Artificial intelligence could become a new tool for monitoring natural hazards in Armenia — from earthquakes and landslides to volcanic activity. This primarily concerns the processing of large volumes of data, their integration, and the continuous updating of natural risk maps.
According to Khachatur Meliksetyan, Doctor of Geological and Mineralogical Sciences and Director of the Institute of Geological Sciences of the National Academy of Sciences of Armenia, AI and machine learning technologies are already being used in a number of areas of geological research, and their application may be expanded further in the future.
AI can continuously update hazard maps
One of the promising areas is the automated updating of natural hazard maps based on new data.
Armenia’s existing seismic hazard map was prepared on the basis of a large-scale body of research and was officially approved in 2021. However, scientific data continue to accumulate, so hazard assessments need to be updated over time.
According to Meliksetyan, artificial intelligence can be used to continuously update such systems, taking into account new research findings and incoming instrumental data.
This applies not only to seismic hazards. A separate area is the use of satellite and other remote sensing data to study landslides and update landslide hazard maps.
Instead of periodically creating a new map after a significant volume of research has accumulated, it is potentially possible to build a system that will regularly incorporate new data and refine the existing assessment.
Satellites + ground stations
Another area is the integration of data from different sources. Meliksetyan noted the possibility of combining information from seismological stations with satellite observations. This approach is especially important for monitoring active volcanoes, as it makes it possible to track changes recorded both on the Earth’s surface and from space at the same time.
There are already systems in the world that use artificial intelligence for continuous monitoring of volcanic activity based on satellite data.
One example is automated monitoring of active volcanoes using infrared satellite imagery. Such systems operate virtually in real time, detect signs of activity, and generate corresponding maps.
AI is already being used to warn aviation about volcanic ash
One of the most advanced areas for applying such technologies is volcanic ash advisory centers. There are nine specialized centers worldwide that continuously track the spread of volcanic ash in the atmosphere. This is directly relevant to aviation safety: an ash cloud can pose a serious threat to aircraft.
Several types of information are used to prepare warnings at once — volcanological, meteorological, and satellite data. Their integration makes it possible to model the movement of the ash cloud and transmit information to aviation services.
According to Meliksetyan, one of the most illustrative examples was the eruption of the Tonga volcano in January 2022. The eruption occurred in a remote part of the Pacific Ocean and was not directly observed by specialists. The main information came from automated systems, satellites, and other remote observation tools.
Based on these data, the spread of the volcanic ash cloud was modeled in real time. The calculations showed its movement toward Australia, after which the relevant warnings were sent to the aviation services of Australia and Indonesia. Flights were canceled for a certain period of time.
AI can help assess the probability of earthquakes and eruptions
Another area is predictive modeling.
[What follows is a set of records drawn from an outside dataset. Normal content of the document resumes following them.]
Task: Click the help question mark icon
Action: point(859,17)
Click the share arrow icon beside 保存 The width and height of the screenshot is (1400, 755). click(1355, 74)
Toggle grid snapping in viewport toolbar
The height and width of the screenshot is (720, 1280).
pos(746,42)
Meliksetyan noted that even if the precise prediction of a specific earthquake or eruption is impossible, analyzing a large volume of data makes it possible to better assess how frequently such events recur.
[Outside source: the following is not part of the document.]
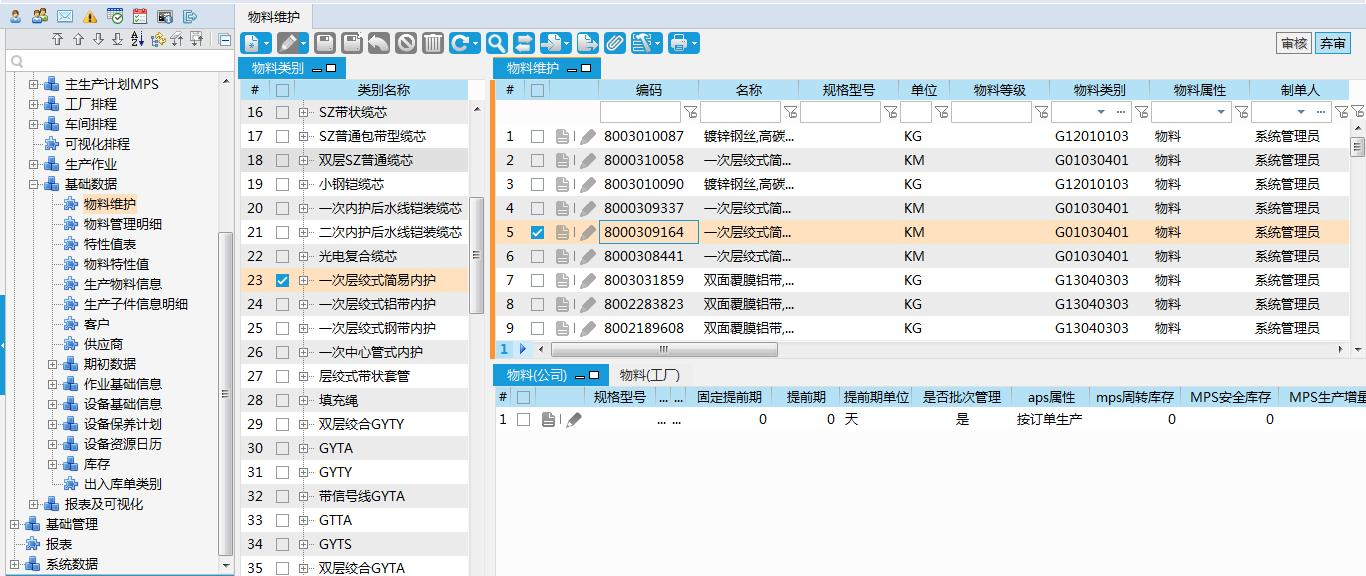
Task: Check the checkbox for material 8003031859
Action: tap(537, 280)
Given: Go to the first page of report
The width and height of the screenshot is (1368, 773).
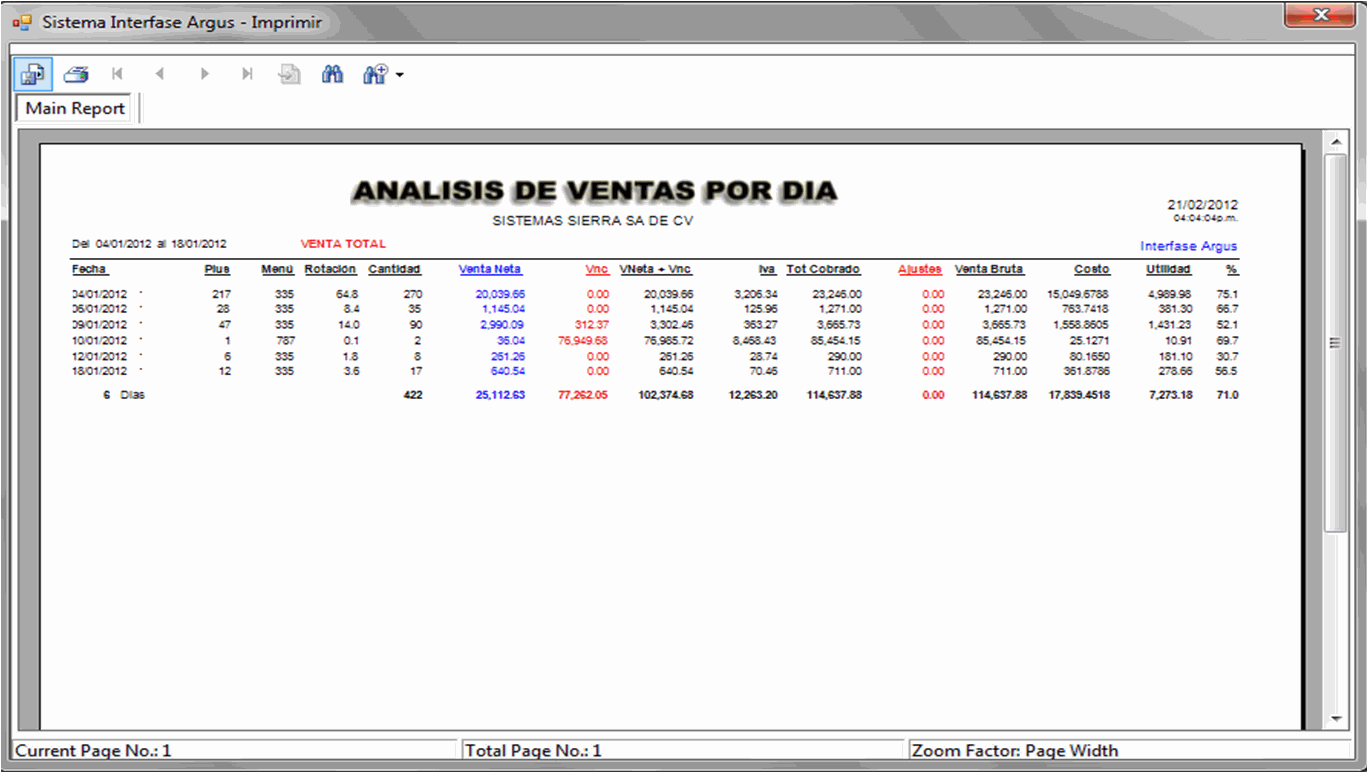Looking at the screenshot, I should point(118,74).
AI and machine learning can be used to process the data needed for such modeling and identify patterns that are difficult to analyze manually.
At the same time, this is specifically about improving probability and hazard assessment, not about a system capable of naming the exact time and place of a future earthquake in advance.
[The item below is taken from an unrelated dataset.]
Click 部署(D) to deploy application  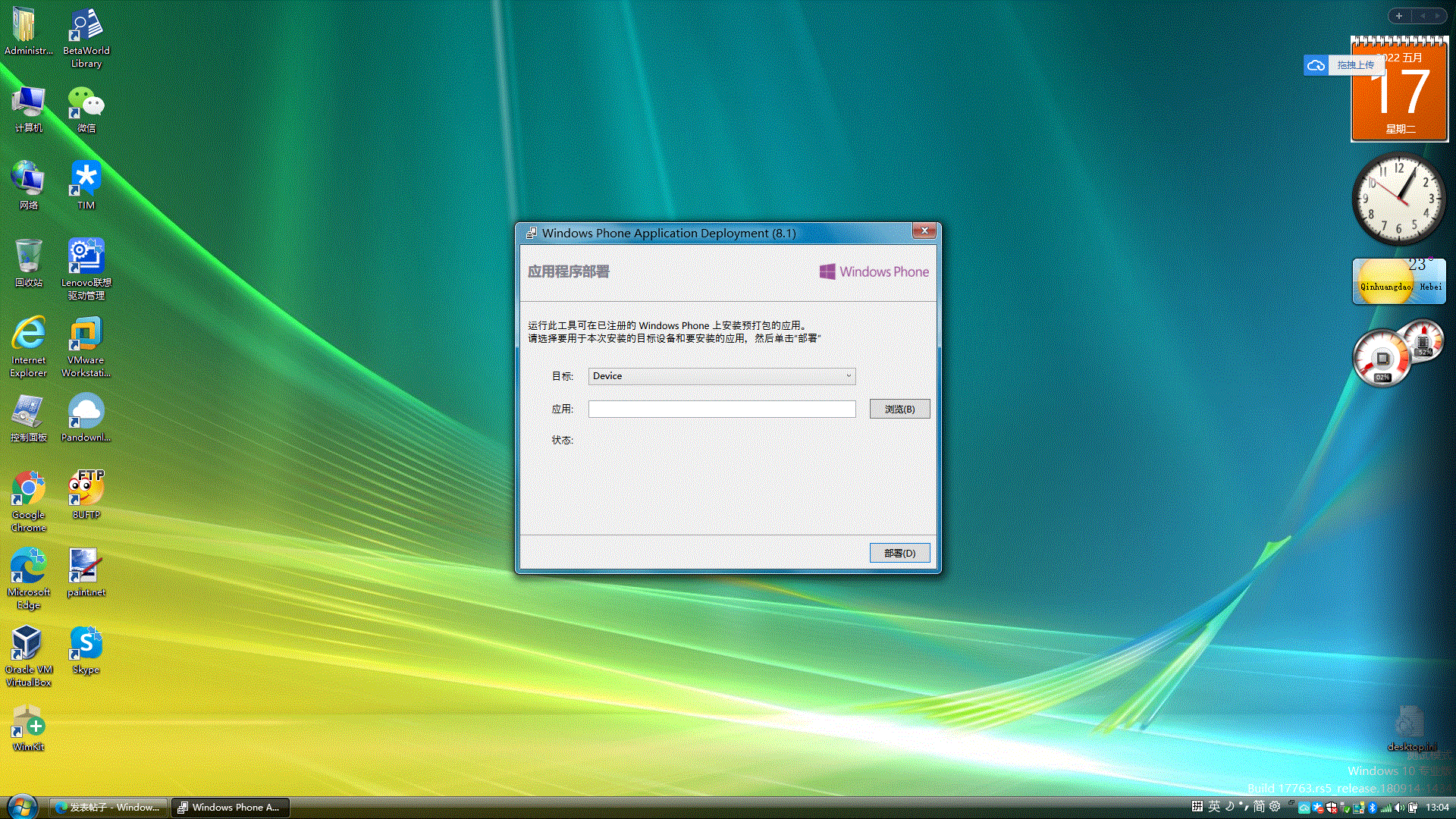pyautogui.click(x=898, y=553)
The next stage is integrating data into a unified system
According to Meliksetyan, in the future artificial intelligence technologies could be used in practically all areas of work related to the study of natural hazards.
For Armenia, he identifies among the most pressing tasks the continuous updating of seismic and landslide hazard maps, the use of satellite data, as well as the integration of information from seismological stations with remote sensing data.
This approach makes it possible to move from separate data sets to a comprehensive monitoring system in which information comes from different sources, is processed automatically, and is used for more timely assessment of natural risks.
At the same time, AI in this case acts not as a replacement for geologists and seismologists, but as a tool for data processing and synthesis that can make monitoring more continuous and responsive.